The new plant-based nutrition could provide an alternative to using fish oil in aquaculture feed.
MINNEAPOLIS, MINNESOTA, U.S. — Cargill and BASF developed an omega-3 canola that may give aquaculture farmers a more sustainable way to raise fish with EPA and DHA omega-3 fatty acids.

The plant-based source of the nutrients, developed in collaboration with BASF, may provide an alternative to using fish oil in aquaculture feed and may ease harvest pressure on wild fish populations that currently supply much of that oil. In feeding trials it conducted with salmon in Chile, Cargill was able to completely replace fish oil in feed rations with oil from EPA/DHA canola.

“As a fish feed producer, we need to reduce our dependency on marine resources,” said Einar Wathne, president of Cargill Aqua Nutrition. “This new canola can create tremendous opportunities across the global food and feed markets, and we believe it is critical for the growth of aquaculture.”

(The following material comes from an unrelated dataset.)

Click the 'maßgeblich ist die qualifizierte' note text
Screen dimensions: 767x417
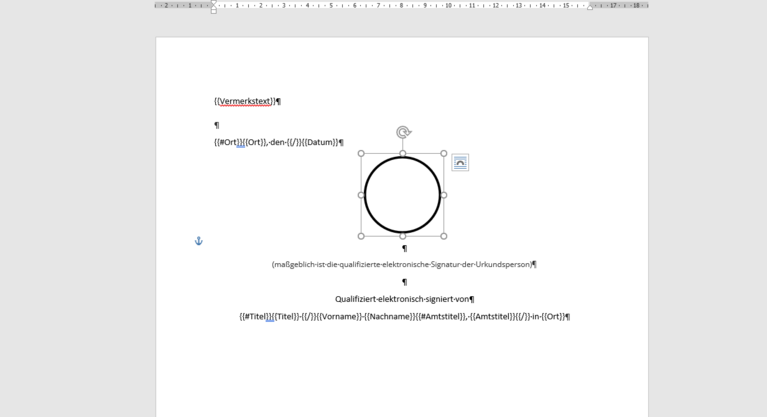click(x=401, y=265)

Right now, raising fish to have more omega-3s means supplementing their feed with fish oil, Cargill said. This new canola, which is genetically engineered to make long chain omega-3 fatty acids, will offer a more sustainable alternative as it eases pressure on finite marine resources. Testing and regulatory approval for the product is under way and is expected to reach the market sometime after 2020.

“Cargill’s EPA/DHA omega-3 plant based product is the only one we know of with a clear path to commercialization in the industry,” said Mark Christiansen, managing director for Global Edible Oil Solutions-Specialties at Cargill.

BASF Corp., headquartered in Florham Park, New Jersey, U.S., is the North American affiliate of BASF SE, Ludwigshafen, Germany. The company’s portfolio is organized into five segments: Chemicals, Performance Products, Functional Materials & Solutions, Agricultural Solutions and Oil & Gas. BASF generated sales of more than €70 billion in 2015.